你的任务 → 从含有“Task: Open the chart settings gear in toolbar”的那一行起，到含有“[x=1023, y=30]”的那一行为止（首尾两行都算），把这些行完整重写一遍，每行的文字都保留。只把答案里的坐标数值各加上126，整体平移，其他内容一律不动。

任务材料 →
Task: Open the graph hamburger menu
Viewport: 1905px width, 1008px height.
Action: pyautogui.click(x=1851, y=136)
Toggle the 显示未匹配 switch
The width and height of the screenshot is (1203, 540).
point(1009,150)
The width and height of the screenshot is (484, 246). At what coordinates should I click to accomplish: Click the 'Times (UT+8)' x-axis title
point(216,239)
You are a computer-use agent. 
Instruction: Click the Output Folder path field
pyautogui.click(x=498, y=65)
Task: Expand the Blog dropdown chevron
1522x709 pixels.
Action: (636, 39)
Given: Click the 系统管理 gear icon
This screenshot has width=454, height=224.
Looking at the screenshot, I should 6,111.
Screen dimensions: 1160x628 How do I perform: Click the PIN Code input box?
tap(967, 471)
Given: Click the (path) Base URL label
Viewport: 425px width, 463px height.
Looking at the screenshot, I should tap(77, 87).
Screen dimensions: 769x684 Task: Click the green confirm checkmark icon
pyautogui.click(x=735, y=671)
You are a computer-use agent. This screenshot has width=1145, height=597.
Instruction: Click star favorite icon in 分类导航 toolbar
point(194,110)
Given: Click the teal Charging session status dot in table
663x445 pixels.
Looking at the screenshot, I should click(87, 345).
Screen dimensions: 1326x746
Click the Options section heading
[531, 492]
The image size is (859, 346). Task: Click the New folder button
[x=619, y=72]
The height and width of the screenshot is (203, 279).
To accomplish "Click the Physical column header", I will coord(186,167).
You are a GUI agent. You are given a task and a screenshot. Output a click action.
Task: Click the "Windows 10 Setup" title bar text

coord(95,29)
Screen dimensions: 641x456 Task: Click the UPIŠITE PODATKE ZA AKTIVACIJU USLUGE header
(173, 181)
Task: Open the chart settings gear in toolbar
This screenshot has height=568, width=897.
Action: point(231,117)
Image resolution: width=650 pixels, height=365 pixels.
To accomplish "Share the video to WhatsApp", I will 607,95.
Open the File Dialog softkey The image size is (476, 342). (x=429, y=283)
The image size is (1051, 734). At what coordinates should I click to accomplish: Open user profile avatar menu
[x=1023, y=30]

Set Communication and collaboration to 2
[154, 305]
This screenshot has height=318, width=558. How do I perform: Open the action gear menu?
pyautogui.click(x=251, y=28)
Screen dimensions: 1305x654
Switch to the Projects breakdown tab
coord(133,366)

练习答案 →
Task: Open the chart settings gear in toolbar
This screenshot has height=568, width=897.
Action: point(357,243)
Image resolution: width=650 pixels, height=365 pixels.
To accomplish "Share the video to WhatsApp", I will 733,221.
Open the File Dialog softkey The image size is (476, 342). (x=555, y=409)
The image size is (1051, 734). At what coordinates should I click to accomplish: Open user profile avatar menu
[x=1149, y=156]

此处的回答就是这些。